Observatório da Qualidade no Audiovisual

Flower of Evil

Por Mariana Albuquerque

Flower of Evil (악의 꽃), em tradução livre Flor do Mal, é um drama de TV sul-coreano, ou k-drama, lançado em julho de 2020 pela emissora TvN, com dezesseis episódios de uma hora e dez minutos de duração. Escrito por Yoo Jung Hee, dirigido por Kim Cheol Kyu e produzido pelos Studio Dragon e Monster Union, o drama de gênero suspense, melodrama e mistério teve seus direitos distribuídos para serviços de streaming como Netflix, Apple Tv, WeTV, Viki e possui classificação indicativa de quinze anos.  

O drama acompanha a história de Beak Hee Sung (Lee Joon Gi), um artesão de metais que possui uma vida e família perfeitas. No entanto, por trás dessa felicidade, Hee Sung é um homem que esconde sua verdadeira identidade e o passado cruel de sua esposa Cha Ji Won (Moon Chae Won), uma detetive de homicídios da unidade de crimes violentos da delegacia de Gangsu. Hee Sung é, na verdade, Do Hyun Soo, filho do serial killer Do Min Seok (Choi Byung Mo), que matou sete vítimas na cidade de Yeonju há dezoito anos. Graças à fama de seu pai, e com uma personalidade fria, violenta, não sentindo emoções ou culpa, Hyun Soo foi acusado de assassinar o chefe da vila, fazendo com que todas as pessoas acreditassem que ele seguiria os mesmos passos de seu pai, tornando-se um serial killer, fato que o obrigou a sair da cidade, abandonar sua irmã mais velha Do Hae Soo (Jung Hae Jin) e assumir uma nova identidade, a de Beak Hee Sung. Dessa forma, o k-drama será analisado com base na perspectiva da qualidade no audiovisual, considerando o plano da expressão, referente aos recursos técnico-expressivos, o plano de conteúdo, relacionado à narrativa e personagens, assim como a mensagem audiovisual, contendo os principais indicadores de qualidade. 

No plano da expressão, são analisados os códigos visuais, sonoros, sintáticos e gráficos da produção. Os códigos visuais do drama se concentram na capital da Coreia do Sul, a cidade de Seul. No entanto, boa parte da produção se passa no estúdio de metal de Beak Hee Sung e a casa da família como cenário principal, assim como a delegacia de Gangsu, na qual acontece boa parte das investigações dos casos de assassinato em série, sejam aqueles praticados por Do Min Seok ou aqueles ligados a Do Hyun Soo, que movimentam a maior parte da narrativa. A partir do momento em que novos personagens são apresentados, como o repórter Kim Moo Jin (Soo Hyun Woo), e os pais adotivos de Hee Sung, Gong Mi Ja (Nam Ki Ae) e Beak Man Woo (Son Jong Hak), algumas cenas se passam nas casas desses personagens, assim como na casa onde ocorreram os assassinatos, em Yeonju.

▸ **DADOS ARMAZENADOS**:
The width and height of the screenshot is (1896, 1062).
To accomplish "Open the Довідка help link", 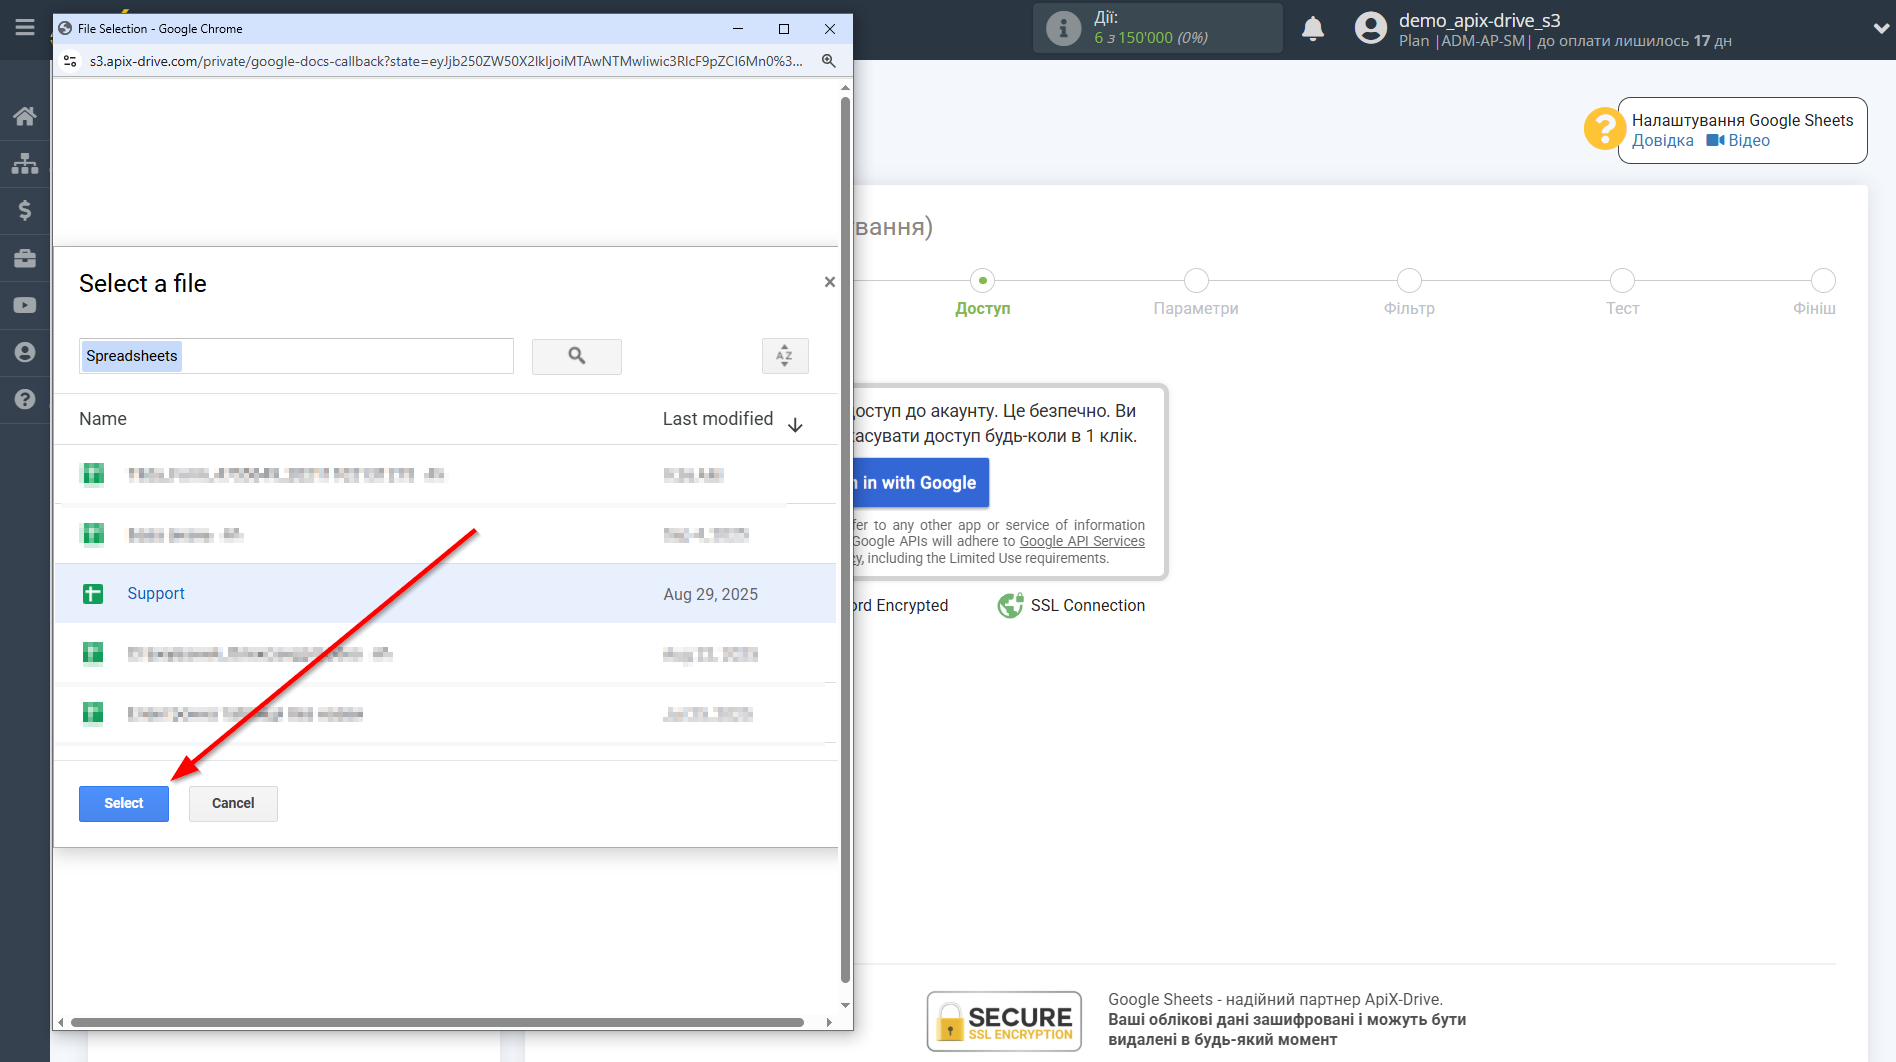I will [x=1662, y=141].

▸ **EXERCÍCIOS**:
(1) Diga se cada afirmação abaixo está de acordo com o texto sobre Flower of Evil, respondendo sim ou não e citando literalmente as palavras do texto que decidem a resposta.
(a) O drama foi lançado pela emissora TvN em julho de 2020.
(b) Cha Ji Won trabalha como detetive na delegacia de Yeonju.
(c) Do Min Seok matou sete vítimas.
(2) Responda com base no texto sobre Flower of Evil:
(a) Quantos episódios tem o drama?
(b) Qual é o ofício de Beak Hee Sung?
(c) Qual é o nome do repórter que aparece entre os novos personagens?
(3) Redigite sem alterações o trecho do texto sobre Flower of Evil que vai de "Observatório da Qualidade" até "de quinze anos.".
A listagem não tem nenhum papel nestas atividades.

▸ **RESPOSTAS**:
(1)
(a) Sim: "lançado em julho de 2020 pela emissora TvN".
(b) Não: "uma detetive de homicídios da unidade de crimes violentos da delegacia de Gangsu".
(c) Sim: "que matou sete vítimas na cidade de Yeonju há dezoito anos".

(2)
(a) Dezesseis.
(b) Artesão de metais.
(c) Kim Moo Jin.

(3)
Observatório da Qualidade no Audiovisual

Flower of Evil

Por Mariana Albuquerque

Flower of Evil (악의 꽃), em tradução livre Flor do Mal, é um drama de TV sul-coreano, ou k-drama, lançado em julho de 2020 pela emissora TvN, com dezesseis episódios de uma hora e dez minutos de duração. Escrito por Yoo Jung Hee, dirigido por Kim Cheol Kyu e produzido pelos Studio Dragon e Monster Union, o drama de gênero suspense, melodrama e mistério teve seus direitos distribuídos para serviços de streaming como Netflix, Apple Tv, WeTV, Viki e possui classificação indicativa de quinze anos.